We were delighted to announce Carmen Maria Machado as the winner of the 2021 Rathbones Folio Prize for her breathtakingly inventive, unflinching memoir In the Dream House.

Machado was awarded the £30,000 prize for the memoir tracing her relationship with a charismatic but volatile woman, and breaks down the idea of what the memoir form can do and be – and bravely approaches a subject for which literary treatment has been extremely rare.
In a unanimous decision, the judges Roger Robinson, Sinéad Gleeson and Jon McGregor deemed In the Dream House the best book on what was a strong and widely discussed 2021 shortlist, also containing novels, auto-fiction, poetry, and poetry with photography.
Roger Robinson made the announcement on 24 March as part of the prize ceremony, which was hosted from the British Library by BBC broadcaster, Razia Iqbal.
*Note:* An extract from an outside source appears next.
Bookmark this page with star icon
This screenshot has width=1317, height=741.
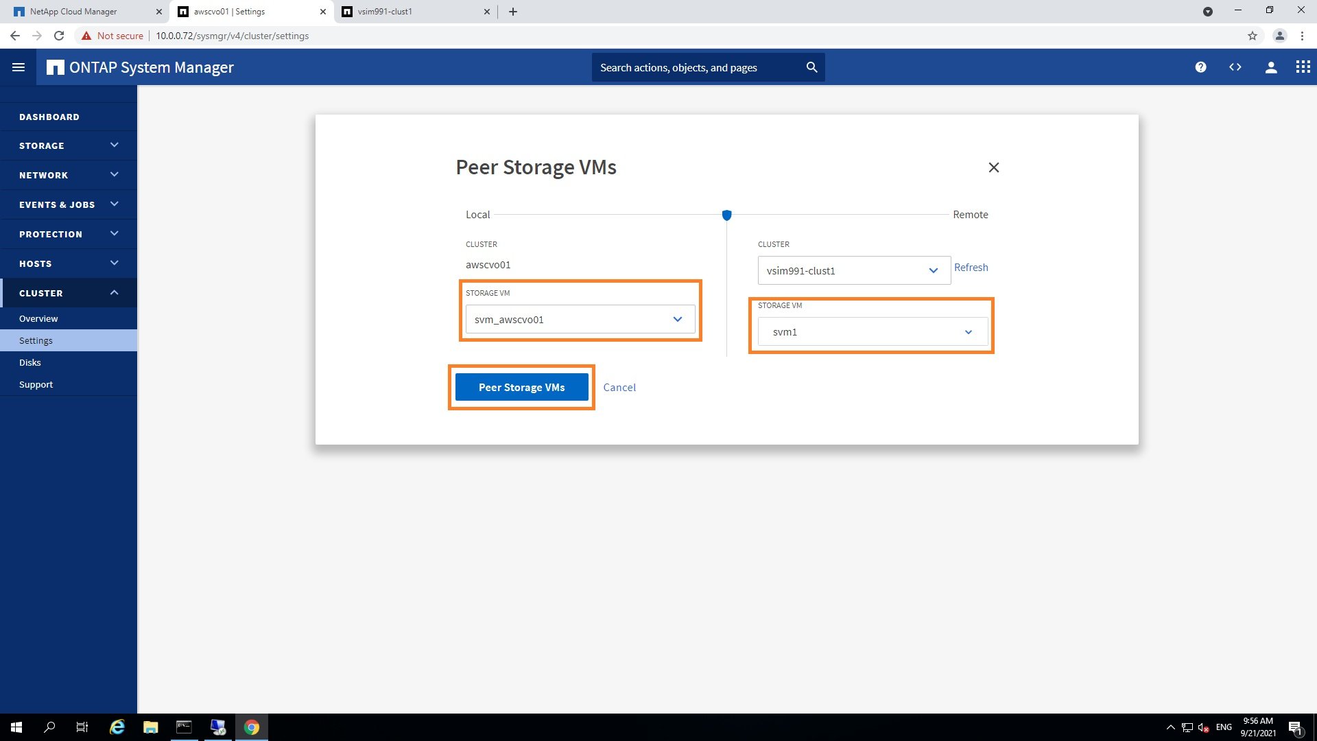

The Rathbones Folio Prize, also known as the Writers’ Prize, rewards the best work of literature of the year, regardless of form.
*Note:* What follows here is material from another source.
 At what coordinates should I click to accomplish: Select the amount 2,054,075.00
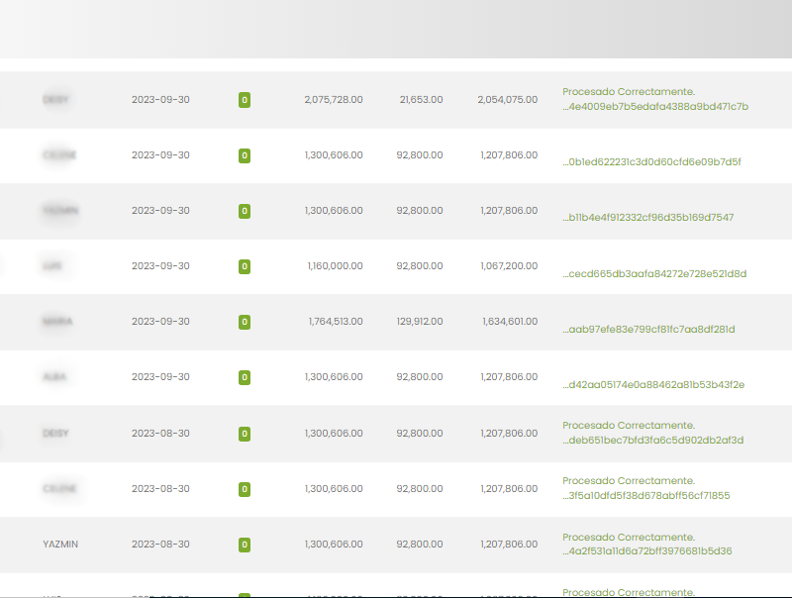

Machado, who is 34 and lives in Pennsylvania, has spoken about how she hadn’t encountered narratives of queer domestic abuse before and how, lacking context and precedents, she could not make sense of her own experience.
The dedication reads: “If you need this book, it is for you”.
"Working with extreme precision and discipline, Machado weaves these elements together to create what, in the end, emerges as a linear narrative."
Each short chapter is named according to the same formula – “Dream House as Confession,” “Dream House as Noir,” “Dream House as Word Problem” – and applies its own narrative lens, approach and genre, from classic romance to ghost story, from psychological suspense feminist manifesto. Working with extreme precision and discipline, Machado weaves these elements together to create what, in the end, emerges as a linear narrative. Paul Stockton, CEO of Rathbones, said: “Rathbones is proud to sponsor a prize that brings us the best of literature and storytelling being written today. Our congratulations go to Carmen Maria Machado her high-quality and thoughtful work In the Dream House, but also to all contenders this year for their excellent contributions. We are thrilled that the Rathbones Folio Prize plays such an important part in the nurture and support of such fine writing talent, and welcome how much better society is for it to be recognised.”
Machado was shortlisted alongside Sara Baume (handiwork), Amina Cain (Indelicacy), Elaine Feeney (As You Were), Caleb Femi (Poor), Rachel Long (My Darling from the Lions), Doireann Ní Ghríofa (A Ghost in the Throat), and Monique Roffey (The Mermaid of Black Conch).
In winning, she joins Valeria Luiselli (2020), Raymond Antrobus (2019), Richard Lloyd Parry (2018), Hisham Matar (2017), Akhil Sharma (2015) and George Saunders (2014) as previous winners of the prize – the only one governed by an international academy of distinguished writers and critics, the Folio Academy.
About the Rathbones Folio Prize
The Rathbones Folio Prize is borderless and open to all genres – fiction, non-fiction, and poetry – which means it reflects a greater diversity and variety of voices present in our literary culture and society as a whole.
The prize is the flagship of the Rathbones Folio Programme, which also includes the Rathbones Folio Prize Mentorships for aspiring young writers and Rathbones Folio Prize Sessions at literary festivals across the UK.